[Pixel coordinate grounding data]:

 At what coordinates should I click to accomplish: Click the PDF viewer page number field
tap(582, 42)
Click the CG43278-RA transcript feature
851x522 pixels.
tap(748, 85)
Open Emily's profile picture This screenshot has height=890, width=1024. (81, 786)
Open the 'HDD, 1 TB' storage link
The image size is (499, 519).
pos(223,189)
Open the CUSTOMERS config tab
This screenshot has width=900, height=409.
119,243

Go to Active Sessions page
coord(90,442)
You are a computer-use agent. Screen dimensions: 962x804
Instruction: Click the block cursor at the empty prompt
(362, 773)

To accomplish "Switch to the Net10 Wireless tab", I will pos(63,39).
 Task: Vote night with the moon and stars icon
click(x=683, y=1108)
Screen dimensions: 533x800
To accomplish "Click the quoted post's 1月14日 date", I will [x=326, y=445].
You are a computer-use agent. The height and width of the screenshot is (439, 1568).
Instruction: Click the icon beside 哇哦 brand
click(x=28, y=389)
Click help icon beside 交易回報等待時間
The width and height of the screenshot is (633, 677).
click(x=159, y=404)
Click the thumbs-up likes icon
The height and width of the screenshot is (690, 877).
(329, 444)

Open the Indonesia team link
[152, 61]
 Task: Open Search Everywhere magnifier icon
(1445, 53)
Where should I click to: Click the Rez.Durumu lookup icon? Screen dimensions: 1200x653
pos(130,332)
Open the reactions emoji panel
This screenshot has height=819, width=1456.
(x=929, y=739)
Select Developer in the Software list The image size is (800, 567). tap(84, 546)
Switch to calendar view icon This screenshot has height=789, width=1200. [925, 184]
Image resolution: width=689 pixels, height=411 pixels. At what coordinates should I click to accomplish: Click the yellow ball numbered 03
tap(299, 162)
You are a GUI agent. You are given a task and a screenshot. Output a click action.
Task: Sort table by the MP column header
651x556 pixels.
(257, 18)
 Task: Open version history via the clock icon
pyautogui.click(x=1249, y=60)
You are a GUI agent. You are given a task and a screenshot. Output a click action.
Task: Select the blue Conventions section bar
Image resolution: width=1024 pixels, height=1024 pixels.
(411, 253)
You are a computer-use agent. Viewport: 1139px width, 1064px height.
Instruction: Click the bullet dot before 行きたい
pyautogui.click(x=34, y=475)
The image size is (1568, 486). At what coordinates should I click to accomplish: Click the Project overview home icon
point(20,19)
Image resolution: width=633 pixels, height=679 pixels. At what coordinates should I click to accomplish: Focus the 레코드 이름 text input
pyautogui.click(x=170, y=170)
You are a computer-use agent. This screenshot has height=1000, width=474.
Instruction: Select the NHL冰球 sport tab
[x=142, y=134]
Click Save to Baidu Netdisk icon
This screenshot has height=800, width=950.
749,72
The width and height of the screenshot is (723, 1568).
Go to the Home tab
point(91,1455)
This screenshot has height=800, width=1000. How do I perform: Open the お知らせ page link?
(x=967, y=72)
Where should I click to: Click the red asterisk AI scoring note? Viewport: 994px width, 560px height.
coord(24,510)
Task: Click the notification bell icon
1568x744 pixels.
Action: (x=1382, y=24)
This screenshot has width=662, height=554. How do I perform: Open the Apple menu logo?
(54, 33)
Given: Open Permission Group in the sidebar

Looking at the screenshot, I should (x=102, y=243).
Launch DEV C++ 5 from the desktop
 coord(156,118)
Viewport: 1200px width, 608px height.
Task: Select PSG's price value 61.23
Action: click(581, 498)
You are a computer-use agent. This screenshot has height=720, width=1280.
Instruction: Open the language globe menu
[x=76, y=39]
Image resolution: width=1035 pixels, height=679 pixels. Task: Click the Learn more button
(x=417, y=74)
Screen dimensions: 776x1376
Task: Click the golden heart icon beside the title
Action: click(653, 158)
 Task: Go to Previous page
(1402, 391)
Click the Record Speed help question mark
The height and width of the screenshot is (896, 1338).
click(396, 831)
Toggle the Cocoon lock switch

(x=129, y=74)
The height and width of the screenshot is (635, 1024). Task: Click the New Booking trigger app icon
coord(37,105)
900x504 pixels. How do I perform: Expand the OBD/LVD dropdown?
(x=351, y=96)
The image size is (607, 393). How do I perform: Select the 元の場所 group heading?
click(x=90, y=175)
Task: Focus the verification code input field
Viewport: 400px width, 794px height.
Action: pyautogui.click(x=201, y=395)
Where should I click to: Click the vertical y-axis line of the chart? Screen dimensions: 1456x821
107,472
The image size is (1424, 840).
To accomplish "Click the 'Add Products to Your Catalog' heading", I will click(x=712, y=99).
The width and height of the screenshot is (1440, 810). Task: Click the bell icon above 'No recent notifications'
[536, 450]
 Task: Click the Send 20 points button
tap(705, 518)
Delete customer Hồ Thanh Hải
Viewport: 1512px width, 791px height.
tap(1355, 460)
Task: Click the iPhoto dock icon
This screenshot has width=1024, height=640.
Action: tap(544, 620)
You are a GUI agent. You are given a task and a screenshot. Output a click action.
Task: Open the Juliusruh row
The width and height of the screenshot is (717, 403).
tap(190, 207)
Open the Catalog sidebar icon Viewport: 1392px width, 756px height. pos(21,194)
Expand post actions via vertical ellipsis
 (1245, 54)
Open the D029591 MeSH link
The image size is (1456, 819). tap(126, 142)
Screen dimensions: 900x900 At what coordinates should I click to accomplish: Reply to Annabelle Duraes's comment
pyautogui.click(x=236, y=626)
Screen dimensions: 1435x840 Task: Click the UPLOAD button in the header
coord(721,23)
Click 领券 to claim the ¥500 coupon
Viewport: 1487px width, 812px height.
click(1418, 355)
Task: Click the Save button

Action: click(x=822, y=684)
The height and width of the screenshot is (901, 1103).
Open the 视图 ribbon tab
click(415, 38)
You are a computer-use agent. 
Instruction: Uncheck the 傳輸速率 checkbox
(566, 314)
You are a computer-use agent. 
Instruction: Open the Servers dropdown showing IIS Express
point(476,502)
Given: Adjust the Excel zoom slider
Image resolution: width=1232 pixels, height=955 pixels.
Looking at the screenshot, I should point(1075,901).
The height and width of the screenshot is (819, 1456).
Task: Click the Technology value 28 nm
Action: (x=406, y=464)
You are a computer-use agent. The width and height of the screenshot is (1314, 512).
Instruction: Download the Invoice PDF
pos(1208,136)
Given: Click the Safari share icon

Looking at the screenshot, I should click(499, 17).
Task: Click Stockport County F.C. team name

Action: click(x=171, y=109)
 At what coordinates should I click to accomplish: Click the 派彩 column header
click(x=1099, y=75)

[What is needed]: What is needed is a verbatim copy of every line in the records above from the one containing "You are a computer-use agent. The height" down to the one containing "Select Developer in", both included, and nothing more.

[Solution for this problem]:
You are a computer-use agent. The height and width of the screenshot is (439, 1568).
Instruction: Click the icon beside 哇哦 brand
click(x=28, y=389)
Click help icon beside 交易回報等待時間
The width and height of the screenshot is (633, 677).
click(x=159, y=404)
Click the thumbs-up likes icon
The height and width of the screenshot is (690, 877).
(329, 444)

Open the Indonesia team link
[152, 61]
 Task: Open Search Everywhere magnifier icon
(1445, 53)
Where should I click to: Click the Rez.Durumu lookup icon? Screen dimensions: 1200x653
pos(130,332)
Open the reactions emoji panel
This screenshot has height=819, width=1456.
(x=929, y=739)
Select Developer in the Software list The image size is (800, 567). tap(84, 546)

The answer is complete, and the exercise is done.